• **本文抜粋**
台湾と日本、2つの音楽シーンの交錯点 神田桂一とSpykeeが語る、そのこれまでとこれから

台北に住むSpykee(スパイキー)は、かつて台北の人気ライブハウス「ザ・ウォール(THE WALL)」のディレクターも務めたDJ/イベントオーガナイザーで、2022年からライブハウス「台北 月見ル君想フ」 を運営する「浪漫的工作室」のディレクターを務める。DJとしては20年以上のキャリアを誇り、イベントオーガナイザーとして、これまでceroやyour song is good、KID FRESINO、VIDEOTAPEMUSIC、yogee new waves、never young beachなどなど数多の日本人バンド、アーティストの台湾でのライブを実現させ、台湾と日本の音楽的交流の一翼を担ってきた人物だ。

そんなSpykeeと、幾度もの訪台を通し体感したかの地のオルタナティヴ・カルチャー/インディペンデント・シーンの熱気や可能性を綴った『台湾対抗文化紀行』(晶文社)を昨年11月に上梓した神田桂一が、ZOOM越しで2年ぶりに再会(同書には神田によるSpykeeのインタビューも収録されている)。2人の出会いから台湾と日本の音楽シーンの交流、台湾で現在起こっていることなどについて、両者に尋ねた。

2人は互いの地の音楽にいつ、どのように出会ったのか

——お二人はいつ頃に出会ったのでしょうか?

• **資料抜粋**
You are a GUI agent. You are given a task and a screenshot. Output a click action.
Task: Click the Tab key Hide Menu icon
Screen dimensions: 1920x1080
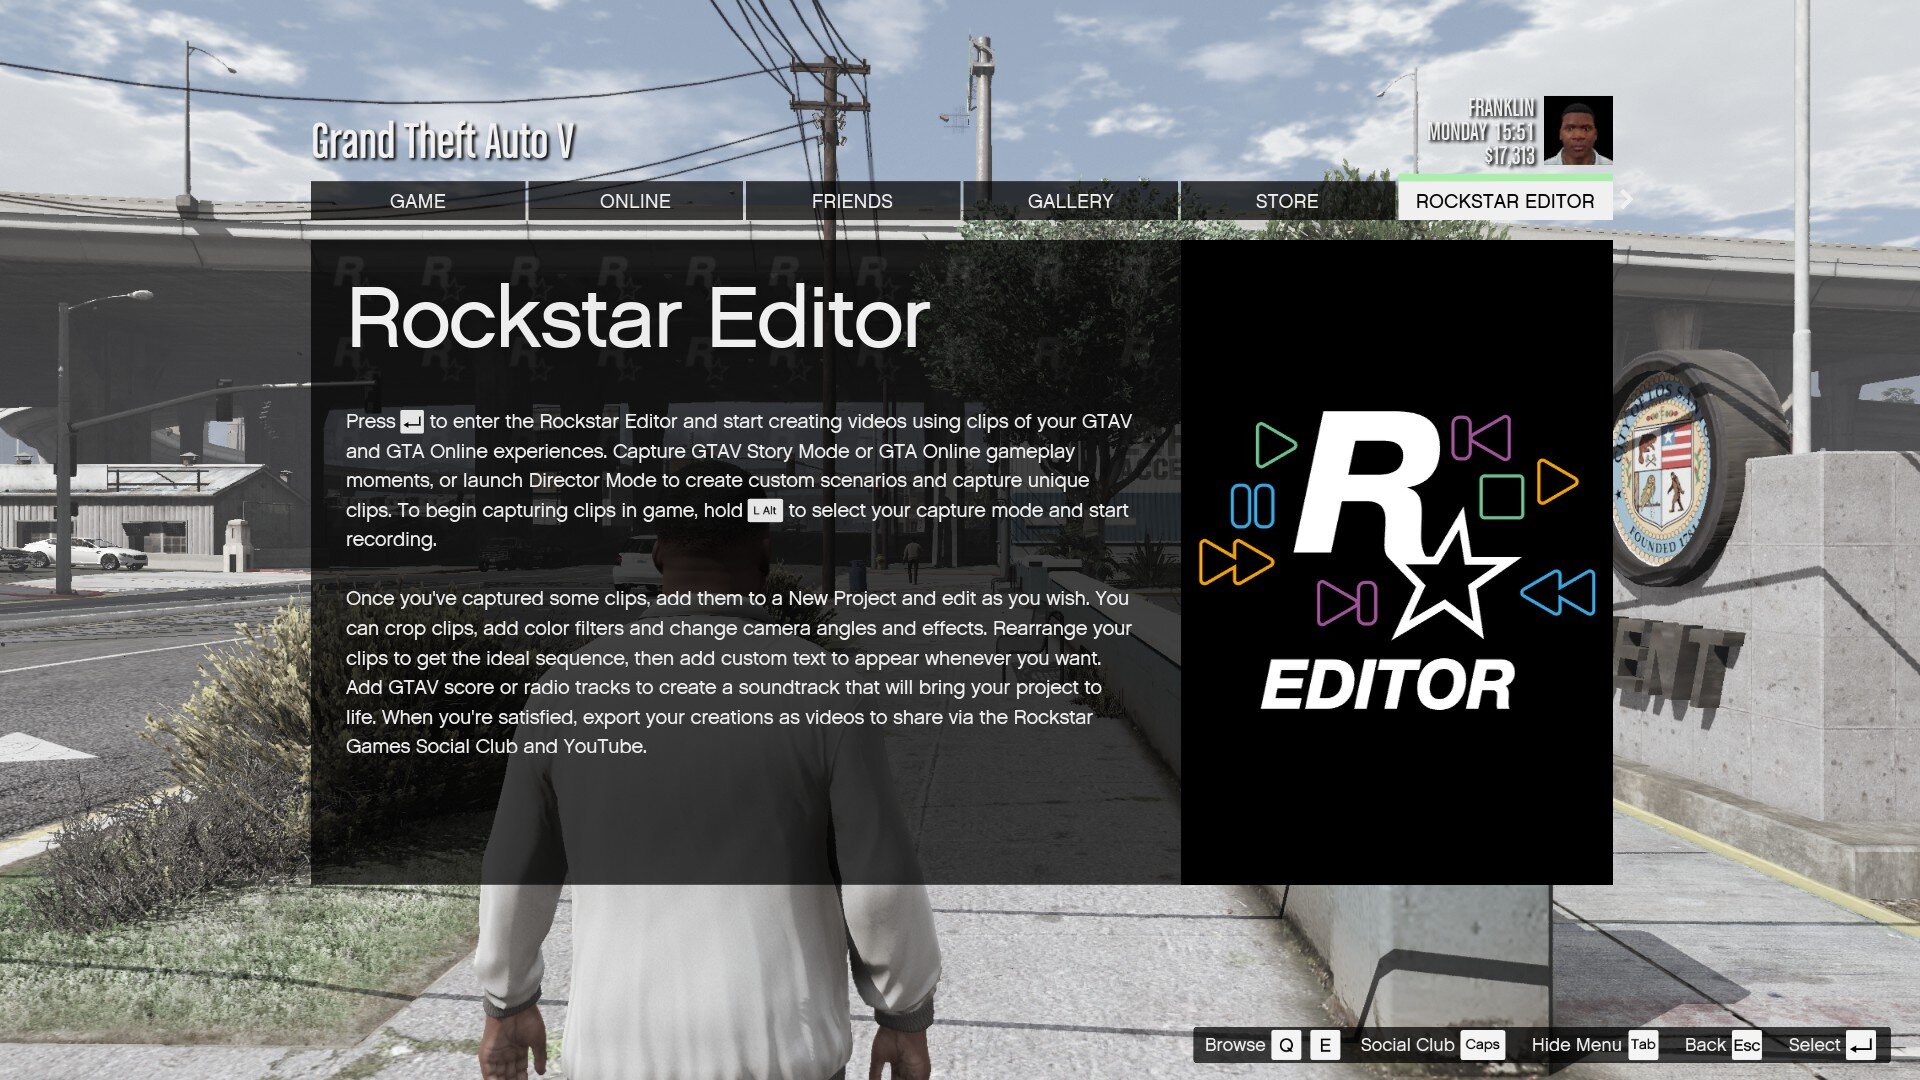coord(1643,1045)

• **課題**
本文抜粋をもとに、次の問いに答えてください。
1. Spykeeが2022年からディレクターを務めている組織の名前は何ですか。
2. 神田桂一が昨年11月に上梓した本の書名は何ですか。
3. 神田とSpykeeは何を通じて、何年ぶりに再会しましたか。

• **解答**
1. 浪漫的工作室
2. 『台湾対抗文化紀行』
3. ZOOM越しで、2年ぶり